The following email was sent today to the MIT community by President L. Rafael Reif.
To the members of the MIT community,
History teaches us that human beings are capable of evil. When we see it, we must call it what it is, repudiate it and reject it.
This weekend in Charlottesville, Virginia, we witnessed a strand of hatred. White supremacy and anti-Semitism, whether embodied by neo-Nazis, the Ku Klux Klan or others, are bankrupt ideologies with a wicked aim as plain as our need to repel it.
The United States must remain a country of freedom, tolerance and liberty for all. To keep that promise, it must always remain a place where those who hold radically opposing views can voice them.

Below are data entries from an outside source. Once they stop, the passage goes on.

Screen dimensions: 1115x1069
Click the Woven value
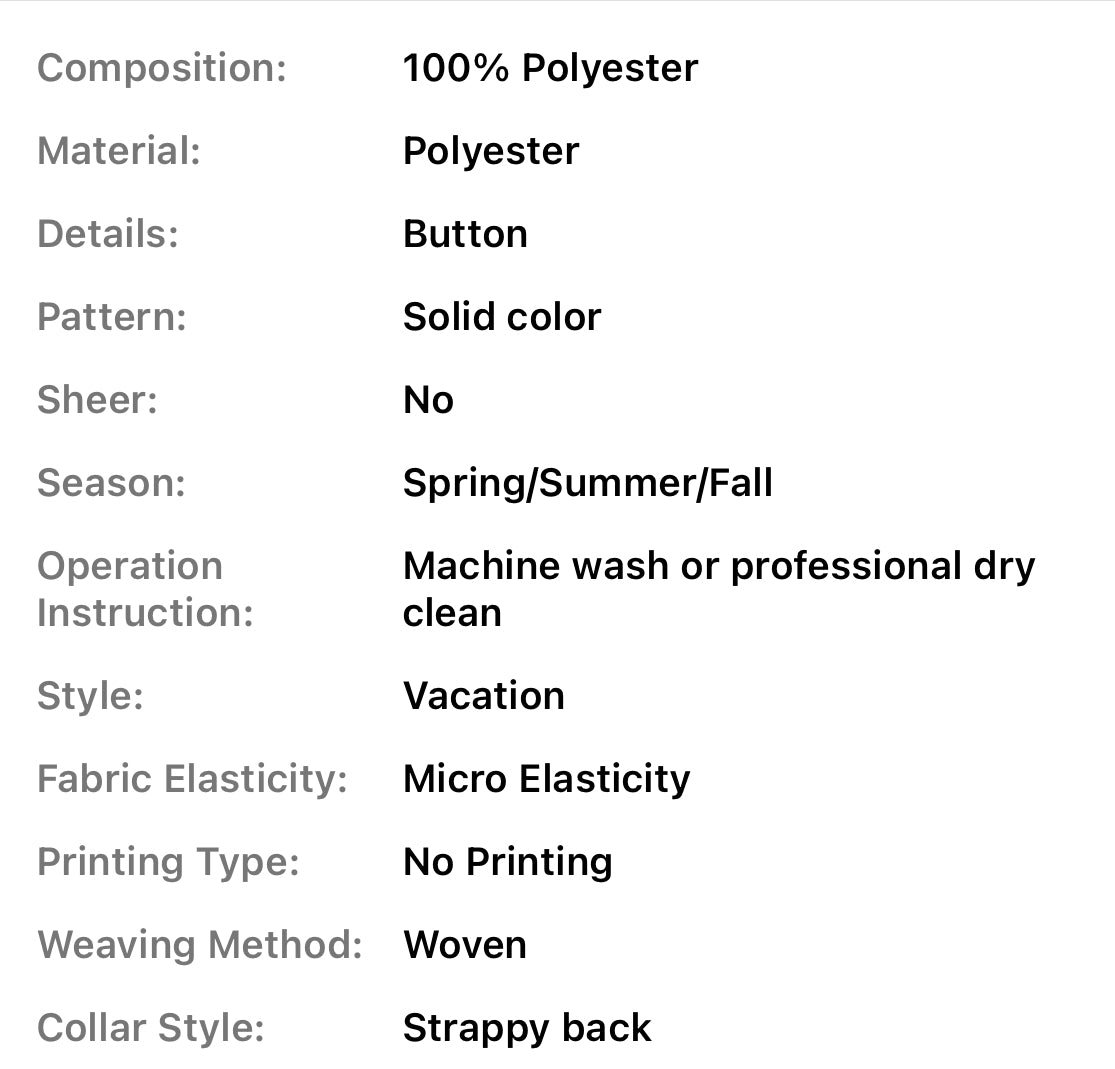click(465, 945)
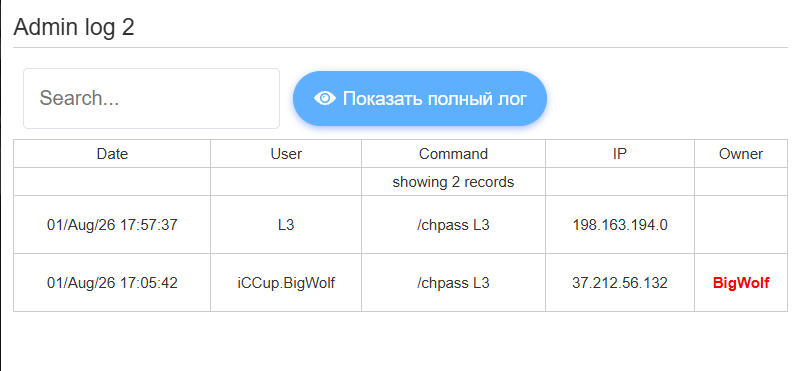Click the iCCup.BigWolf row /chpass L3 command
Viewport: 809px width, 371px height.
tap(453, 283)
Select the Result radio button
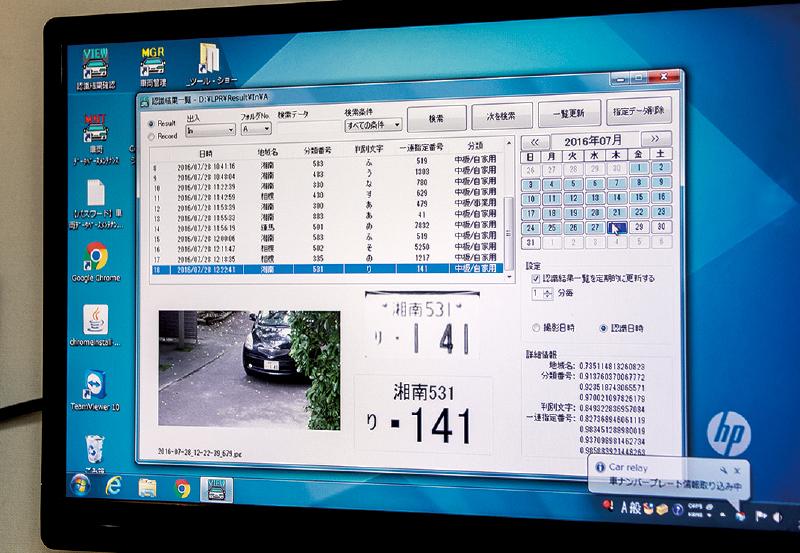This screenshot has width=800, height=553. 151,122
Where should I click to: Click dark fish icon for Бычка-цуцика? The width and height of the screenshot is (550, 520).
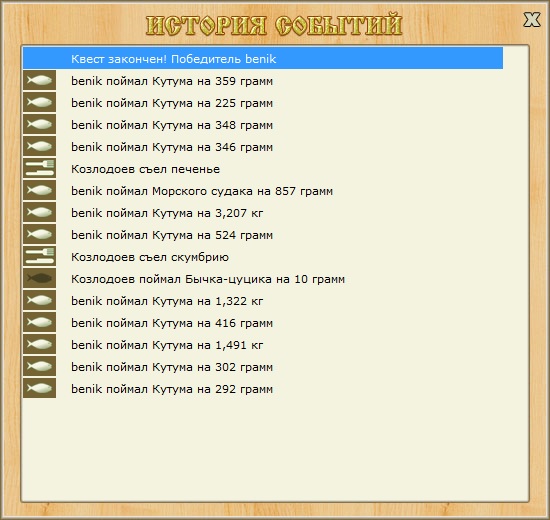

However, when an ideology contends that some people are less human than others, and when that ideology commands violence in the name of racial purity, we must reject that ideology as evil.
I write to you this morning because I believe that the events of this weekend embody a threat of direct concern to our community.
A great glory of the United States is the enduring institutions and ideals of our civil society. The independent judiciary. The free press. The universities. Free speech. The rule of law. The belief that we are all created equal. Each one reinforces and draws strength from the others. When those pillars come under attack, society is endangered. I believe we all have a responsibility to protect them—with a sense of profound gratitude for the freedoms they guarantee.
At MIT, let us with one voice reject hatred—whatever its form. Let us unite in mourning those who lost their lives to this struggle in Charlottesville. And let us work for goodwill among us all.